In the records below, find the line with "This screenshot has height=705, width=680." and the line with "Task: Follow the Watersports link". Print both exactly, along with every line between them, and no other line.

##########

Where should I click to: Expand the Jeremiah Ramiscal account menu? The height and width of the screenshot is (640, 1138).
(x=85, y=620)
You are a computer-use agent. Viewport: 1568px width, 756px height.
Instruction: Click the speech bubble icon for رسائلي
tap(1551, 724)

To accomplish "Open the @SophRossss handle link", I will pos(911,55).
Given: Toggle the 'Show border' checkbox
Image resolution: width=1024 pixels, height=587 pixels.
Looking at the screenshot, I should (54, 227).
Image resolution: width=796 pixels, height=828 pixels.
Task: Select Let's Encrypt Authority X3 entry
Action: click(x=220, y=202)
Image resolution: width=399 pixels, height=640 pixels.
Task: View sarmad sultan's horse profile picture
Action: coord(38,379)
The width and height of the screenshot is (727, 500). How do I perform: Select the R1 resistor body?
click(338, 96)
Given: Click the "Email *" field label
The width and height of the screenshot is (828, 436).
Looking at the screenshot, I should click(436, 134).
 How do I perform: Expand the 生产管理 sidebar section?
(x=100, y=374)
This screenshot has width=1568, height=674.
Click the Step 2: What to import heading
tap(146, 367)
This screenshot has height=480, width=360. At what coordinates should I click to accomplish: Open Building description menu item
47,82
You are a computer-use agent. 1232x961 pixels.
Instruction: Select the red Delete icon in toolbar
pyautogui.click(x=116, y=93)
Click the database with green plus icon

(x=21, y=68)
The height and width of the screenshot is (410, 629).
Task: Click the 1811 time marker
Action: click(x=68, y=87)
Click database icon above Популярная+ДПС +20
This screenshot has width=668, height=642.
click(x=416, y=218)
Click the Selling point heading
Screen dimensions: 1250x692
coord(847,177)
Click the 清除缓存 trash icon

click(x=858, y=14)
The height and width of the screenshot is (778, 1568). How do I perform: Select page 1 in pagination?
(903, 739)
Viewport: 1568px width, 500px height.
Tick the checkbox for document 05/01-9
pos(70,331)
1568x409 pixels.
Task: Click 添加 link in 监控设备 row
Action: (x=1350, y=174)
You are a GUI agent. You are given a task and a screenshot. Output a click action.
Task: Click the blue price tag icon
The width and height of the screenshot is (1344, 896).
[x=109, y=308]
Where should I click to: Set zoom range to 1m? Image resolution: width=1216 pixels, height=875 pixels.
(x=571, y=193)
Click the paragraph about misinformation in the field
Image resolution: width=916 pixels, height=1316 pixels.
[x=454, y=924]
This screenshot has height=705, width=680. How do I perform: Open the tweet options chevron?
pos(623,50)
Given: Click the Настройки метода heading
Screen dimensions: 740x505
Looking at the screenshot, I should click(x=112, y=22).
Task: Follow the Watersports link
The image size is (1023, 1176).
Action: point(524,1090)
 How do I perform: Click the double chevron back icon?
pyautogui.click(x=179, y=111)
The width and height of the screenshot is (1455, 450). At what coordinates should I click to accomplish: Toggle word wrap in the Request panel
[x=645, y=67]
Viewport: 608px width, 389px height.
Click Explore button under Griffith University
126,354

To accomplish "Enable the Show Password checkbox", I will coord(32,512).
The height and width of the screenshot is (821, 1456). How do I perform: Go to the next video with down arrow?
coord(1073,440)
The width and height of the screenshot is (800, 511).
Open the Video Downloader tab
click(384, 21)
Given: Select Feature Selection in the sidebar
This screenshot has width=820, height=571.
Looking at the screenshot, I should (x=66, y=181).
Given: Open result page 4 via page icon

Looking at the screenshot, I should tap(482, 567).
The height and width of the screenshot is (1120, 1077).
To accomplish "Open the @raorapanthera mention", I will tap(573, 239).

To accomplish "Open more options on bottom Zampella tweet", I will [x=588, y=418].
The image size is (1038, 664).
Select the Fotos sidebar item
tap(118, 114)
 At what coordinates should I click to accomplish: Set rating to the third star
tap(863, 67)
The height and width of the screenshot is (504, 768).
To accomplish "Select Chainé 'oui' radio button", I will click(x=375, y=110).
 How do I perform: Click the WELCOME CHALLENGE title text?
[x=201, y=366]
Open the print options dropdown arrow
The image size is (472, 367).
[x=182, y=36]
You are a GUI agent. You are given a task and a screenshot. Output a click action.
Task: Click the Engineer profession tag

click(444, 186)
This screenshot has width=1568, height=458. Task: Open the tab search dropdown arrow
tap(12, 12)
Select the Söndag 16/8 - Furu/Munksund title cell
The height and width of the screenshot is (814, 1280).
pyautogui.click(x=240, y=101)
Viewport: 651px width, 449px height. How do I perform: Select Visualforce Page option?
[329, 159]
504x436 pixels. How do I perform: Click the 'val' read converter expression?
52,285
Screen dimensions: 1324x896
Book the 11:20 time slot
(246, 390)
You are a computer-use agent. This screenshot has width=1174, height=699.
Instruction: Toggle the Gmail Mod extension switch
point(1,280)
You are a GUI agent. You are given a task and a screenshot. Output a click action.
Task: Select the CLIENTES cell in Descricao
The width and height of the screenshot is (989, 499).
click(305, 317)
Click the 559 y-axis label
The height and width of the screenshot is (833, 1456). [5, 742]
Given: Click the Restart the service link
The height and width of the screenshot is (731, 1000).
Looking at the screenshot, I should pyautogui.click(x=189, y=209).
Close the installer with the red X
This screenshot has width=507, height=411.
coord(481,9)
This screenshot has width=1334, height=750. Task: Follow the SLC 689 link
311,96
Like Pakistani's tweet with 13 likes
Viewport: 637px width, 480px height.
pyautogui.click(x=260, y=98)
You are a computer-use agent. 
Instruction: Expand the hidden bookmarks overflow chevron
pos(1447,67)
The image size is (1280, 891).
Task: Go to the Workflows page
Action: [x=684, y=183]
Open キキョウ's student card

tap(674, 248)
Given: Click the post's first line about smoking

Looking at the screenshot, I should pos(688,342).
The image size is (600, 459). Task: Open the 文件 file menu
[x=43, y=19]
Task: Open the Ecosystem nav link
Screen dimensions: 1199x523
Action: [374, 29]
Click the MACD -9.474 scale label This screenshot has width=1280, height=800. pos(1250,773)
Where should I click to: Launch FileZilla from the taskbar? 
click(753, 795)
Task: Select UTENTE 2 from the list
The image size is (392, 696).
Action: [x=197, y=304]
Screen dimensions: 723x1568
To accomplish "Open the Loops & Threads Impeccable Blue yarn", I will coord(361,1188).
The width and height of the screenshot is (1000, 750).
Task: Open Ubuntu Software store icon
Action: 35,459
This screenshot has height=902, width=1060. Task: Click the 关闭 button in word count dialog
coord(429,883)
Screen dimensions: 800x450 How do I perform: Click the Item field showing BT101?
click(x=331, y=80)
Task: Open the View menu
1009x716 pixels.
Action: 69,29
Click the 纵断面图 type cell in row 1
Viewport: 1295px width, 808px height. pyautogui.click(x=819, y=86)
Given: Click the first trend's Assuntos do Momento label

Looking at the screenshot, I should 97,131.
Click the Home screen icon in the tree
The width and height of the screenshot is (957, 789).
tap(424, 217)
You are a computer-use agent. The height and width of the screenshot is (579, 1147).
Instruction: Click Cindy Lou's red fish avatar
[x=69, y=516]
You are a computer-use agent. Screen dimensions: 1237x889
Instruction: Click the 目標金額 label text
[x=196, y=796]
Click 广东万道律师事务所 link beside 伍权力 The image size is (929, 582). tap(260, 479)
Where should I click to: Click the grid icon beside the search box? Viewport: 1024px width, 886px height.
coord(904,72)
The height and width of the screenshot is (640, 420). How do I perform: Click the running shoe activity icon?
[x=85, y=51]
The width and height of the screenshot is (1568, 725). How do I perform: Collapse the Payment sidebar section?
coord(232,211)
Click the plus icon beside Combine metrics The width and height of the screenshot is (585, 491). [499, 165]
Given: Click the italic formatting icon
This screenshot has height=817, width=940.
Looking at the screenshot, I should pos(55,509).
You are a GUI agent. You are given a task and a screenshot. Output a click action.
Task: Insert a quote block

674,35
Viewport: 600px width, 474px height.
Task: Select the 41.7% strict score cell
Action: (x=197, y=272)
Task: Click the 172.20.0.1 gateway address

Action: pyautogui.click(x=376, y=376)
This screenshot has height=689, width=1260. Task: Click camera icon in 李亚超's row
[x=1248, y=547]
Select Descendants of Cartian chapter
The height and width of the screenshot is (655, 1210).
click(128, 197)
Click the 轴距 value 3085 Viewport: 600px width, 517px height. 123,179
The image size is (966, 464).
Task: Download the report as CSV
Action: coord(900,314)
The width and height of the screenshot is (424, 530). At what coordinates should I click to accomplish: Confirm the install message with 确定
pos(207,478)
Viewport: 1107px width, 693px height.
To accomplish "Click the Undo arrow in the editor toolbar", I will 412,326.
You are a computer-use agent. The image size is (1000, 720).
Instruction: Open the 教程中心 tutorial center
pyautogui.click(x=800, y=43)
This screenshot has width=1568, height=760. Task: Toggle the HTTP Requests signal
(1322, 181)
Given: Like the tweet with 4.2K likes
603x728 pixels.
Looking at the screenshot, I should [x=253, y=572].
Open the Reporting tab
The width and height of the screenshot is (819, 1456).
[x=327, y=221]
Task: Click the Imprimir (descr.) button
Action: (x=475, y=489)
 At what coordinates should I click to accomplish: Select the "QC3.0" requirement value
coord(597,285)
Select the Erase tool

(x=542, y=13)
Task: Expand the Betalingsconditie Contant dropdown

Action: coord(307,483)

##########

**RESPONSE AREA**
This screenshot has height=705, width=680. How do I perform: Open the tweet options chevron?
pos(623,50)
Given: Click the Настройки метода heading
Screen dimensions: 740x505
Looking at the screenshot, I should click(x=112, y=22).
Task: Follow the Watersports link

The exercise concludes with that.